If what you say holds true, my subconscious is a tattered piece of shit. I've dreamed all over shit. You name something violent and bloody, I've dreamt it up.


----------



## Sarcastic Coffeecup (Jun 30, 2012)

Dreams are only dreams. They don't necessarily mean anything, but they do take some sort of inspiration from real life. Maybe you're worried about your cat?
I had this recurring nightmare of a guy falling in molten metal in a foundry, only to be raised up scorched, then skinned and then his face opened with a classic wooden door creek sound. Was not pleasant and ruined many nights as a kid, but I still don't know what it might mean


----------



## Batty Krueger (Jun 30, 2012)

It means your grandma was a lesbian.


----------



## Conker (Jun 30, 2012)

I've gone a good few days since I've had a violent dream that involved dead cats or dead anything. I really think ti's just the product of stress at this point.

Last night I dreamed I was making some glorious mudslide. I then drank it and got drunk. I dream about drinking fairly often, but I consider those good dreams and not "OH GOD I AM TURNING INTO AN ALCOHOLIC" 

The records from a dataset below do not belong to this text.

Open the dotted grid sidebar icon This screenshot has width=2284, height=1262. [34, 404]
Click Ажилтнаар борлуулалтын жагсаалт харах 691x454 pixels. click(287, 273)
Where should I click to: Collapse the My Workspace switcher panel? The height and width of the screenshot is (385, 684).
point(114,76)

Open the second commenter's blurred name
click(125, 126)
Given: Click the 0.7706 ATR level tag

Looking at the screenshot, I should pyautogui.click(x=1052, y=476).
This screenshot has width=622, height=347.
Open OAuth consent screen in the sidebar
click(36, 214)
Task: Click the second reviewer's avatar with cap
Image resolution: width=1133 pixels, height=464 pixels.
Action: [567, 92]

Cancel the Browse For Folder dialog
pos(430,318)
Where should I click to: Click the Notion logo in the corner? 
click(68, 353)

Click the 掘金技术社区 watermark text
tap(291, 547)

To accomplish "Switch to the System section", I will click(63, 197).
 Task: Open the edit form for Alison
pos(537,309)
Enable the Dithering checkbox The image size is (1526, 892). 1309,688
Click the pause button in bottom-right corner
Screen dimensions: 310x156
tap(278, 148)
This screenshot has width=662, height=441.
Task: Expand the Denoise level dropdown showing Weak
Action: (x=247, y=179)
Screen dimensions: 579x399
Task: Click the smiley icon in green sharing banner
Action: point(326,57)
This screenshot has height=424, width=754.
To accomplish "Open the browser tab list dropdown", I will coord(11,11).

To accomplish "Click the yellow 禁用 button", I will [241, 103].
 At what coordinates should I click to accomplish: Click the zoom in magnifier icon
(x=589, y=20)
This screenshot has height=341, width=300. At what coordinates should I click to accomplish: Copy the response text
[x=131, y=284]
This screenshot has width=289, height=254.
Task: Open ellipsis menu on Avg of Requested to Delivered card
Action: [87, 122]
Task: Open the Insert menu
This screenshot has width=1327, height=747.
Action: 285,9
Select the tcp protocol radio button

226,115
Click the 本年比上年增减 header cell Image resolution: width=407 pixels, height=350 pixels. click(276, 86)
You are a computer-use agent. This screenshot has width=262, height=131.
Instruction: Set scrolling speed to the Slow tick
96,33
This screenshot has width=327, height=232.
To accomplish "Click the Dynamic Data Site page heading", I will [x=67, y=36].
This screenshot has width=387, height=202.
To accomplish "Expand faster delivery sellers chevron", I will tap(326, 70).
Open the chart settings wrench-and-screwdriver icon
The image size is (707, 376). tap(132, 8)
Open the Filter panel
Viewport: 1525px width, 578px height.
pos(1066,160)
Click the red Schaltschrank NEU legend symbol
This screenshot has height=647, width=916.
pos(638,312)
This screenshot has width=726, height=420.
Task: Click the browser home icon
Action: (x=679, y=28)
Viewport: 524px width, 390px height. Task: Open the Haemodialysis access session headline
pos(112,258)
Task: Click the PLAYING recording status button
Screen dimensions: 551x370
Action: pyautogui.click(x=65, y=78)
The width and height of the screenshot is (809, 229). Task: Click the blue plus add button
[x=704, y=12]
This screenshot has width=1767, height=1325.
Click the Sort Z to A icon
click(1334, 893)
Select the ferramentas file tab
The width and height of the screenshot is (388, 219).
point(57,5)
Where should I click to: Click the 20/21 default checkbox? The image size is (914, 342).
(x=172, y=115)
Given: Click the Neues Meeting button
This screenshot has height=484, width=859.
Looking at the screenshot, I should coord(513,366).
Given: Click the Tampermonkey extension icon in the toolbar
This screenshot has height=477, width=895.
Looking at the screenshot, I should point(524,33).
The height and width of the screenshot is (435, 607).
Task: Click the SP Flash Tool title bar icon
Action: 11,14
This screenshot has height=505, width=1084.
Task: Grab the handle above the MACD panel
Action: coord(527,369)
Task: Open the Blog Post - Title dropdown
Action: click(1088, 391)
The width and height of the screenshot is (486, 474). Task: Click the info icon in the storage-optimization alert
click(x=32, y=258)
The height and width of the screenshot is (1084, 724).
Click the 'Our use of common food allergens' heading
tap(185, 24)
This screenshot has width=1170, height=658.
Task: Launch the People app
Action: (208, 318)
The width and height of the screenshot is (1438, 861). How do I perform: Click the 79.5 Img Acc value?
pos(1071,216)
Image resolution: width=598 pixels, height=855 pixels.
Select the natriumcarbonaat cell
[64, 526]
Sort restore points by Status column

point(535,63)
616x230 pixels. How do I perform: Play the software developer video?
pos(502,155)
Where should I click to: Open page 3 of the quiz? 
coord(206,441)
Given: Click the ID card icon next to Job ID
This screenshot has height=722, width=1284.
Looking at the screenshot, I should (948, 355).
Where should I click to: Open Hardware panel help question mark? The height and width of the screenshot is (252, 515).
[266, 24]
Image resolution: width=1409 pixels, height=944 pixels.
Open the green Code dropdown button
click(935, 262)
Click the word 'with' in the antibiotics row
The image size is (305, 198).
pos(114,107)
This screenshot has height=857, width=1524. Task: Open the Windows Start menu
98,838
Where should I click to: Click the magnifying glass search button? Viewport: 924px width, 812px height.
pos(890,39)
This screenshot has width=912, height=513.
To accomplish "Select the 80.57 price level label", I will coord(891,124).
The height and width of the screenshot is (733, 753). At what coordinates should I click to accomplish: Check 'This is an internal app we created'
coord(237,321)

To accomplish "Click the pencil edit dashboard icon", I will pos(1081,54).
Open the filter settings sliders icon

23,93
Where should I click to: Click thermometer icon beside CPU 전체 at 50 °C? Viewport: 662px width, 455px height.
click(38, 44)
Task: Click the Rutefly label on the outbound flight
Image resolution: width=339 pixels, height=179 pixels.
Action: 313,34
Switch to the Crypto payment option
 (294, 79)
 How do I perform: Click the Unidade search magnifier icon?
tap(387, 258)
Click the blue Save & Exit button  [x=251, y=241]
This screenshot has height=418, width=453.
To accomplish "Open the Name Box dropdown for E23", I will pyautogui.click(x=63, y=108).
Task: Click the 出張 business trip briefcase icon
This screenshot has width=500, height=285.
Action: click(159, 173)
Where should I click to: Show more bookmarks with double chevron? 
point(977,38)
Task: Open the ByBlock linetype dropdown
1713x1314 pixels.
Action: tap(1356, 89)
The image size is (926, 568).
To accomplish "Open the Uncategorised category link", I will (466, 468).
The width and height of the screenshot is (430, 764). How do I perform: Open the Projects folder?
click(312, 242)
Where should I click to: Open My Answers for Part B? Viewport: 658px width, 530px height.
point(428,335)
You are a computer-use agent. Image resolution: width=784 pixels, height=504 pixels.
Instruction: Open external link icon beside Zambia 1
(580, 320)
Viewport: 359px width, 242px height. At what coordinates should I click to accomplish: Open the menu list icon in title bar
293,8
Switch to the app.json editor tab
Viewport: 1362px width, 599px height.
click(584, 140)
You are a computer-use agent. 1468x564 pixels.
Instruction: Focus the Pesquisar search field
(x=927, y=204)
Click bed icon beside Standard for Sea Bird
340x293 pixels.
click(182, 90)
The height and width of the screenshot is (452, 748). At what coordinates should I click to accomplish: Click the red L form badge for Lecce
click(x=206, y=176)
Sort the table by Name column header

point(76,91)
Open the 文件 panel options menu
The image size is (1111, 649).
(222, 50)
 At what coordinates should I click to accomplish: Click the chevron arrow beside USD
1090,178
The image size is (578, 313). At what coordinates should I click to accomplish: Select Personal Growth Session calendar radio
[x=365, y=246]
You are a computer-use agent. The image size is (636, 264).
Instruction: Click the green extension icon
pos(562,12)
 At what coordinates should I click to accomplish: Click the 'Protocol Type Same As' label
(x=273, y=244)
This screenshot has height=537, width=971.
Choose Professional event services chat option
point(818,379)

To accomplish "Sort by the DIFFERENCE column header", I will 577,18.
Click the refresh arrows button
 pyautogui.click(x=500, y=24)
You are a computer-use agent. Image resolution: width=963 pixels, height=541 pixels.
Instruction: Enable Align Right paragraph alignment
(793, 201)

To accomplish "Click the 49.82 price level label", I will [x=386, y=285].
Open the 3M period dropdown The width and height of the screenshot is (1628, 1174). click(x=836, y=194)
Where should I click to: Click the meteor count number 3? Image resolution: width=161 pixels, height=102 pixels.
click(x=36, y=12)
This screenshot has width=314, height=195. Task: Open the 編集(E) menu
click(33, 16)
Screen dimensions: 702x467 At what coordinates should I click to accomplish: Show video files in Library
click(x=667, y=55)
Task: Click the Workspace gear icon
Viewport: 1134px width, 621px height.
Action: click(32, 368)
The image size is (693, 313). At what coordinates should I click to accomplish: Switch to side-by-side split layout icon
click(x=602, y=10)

I've also been dreaming that this concert I'm going to go to in July will get canceled or that the lead band (who I've wanted to see live since...god damn middle school) won't show up. That's actually a strong possibility as the singer has a bad case of laryngitis right now. He should be good by July 20th, but there's that slight possibility...

No ticket refunds either 


I've heard this hypothesis that dreams are a way for our body to cope with stress. If you think about it, most dreams are really really stressful, even if they aren't nightmares or anything of that sort. Just, really stressful, crazy shit happens in them.


----------



## Traven V (Jun 30, 2012)

Well at least you know you love your kitty or else you wouldn't care, if you want to see it like that. Maybe you're not dealing with a stressor in life and in that friend you are personifying that said stressor (hehe sometimes I go all mental XD). It also seems to be mind over matter. Just let go let it be quit giving it power. You know you love your kitty maybe you're afraid of losing said kitty or perhaps someone else that's close. I hope that makes some kinda sense anyways, you is alright, and all the best to you.


----------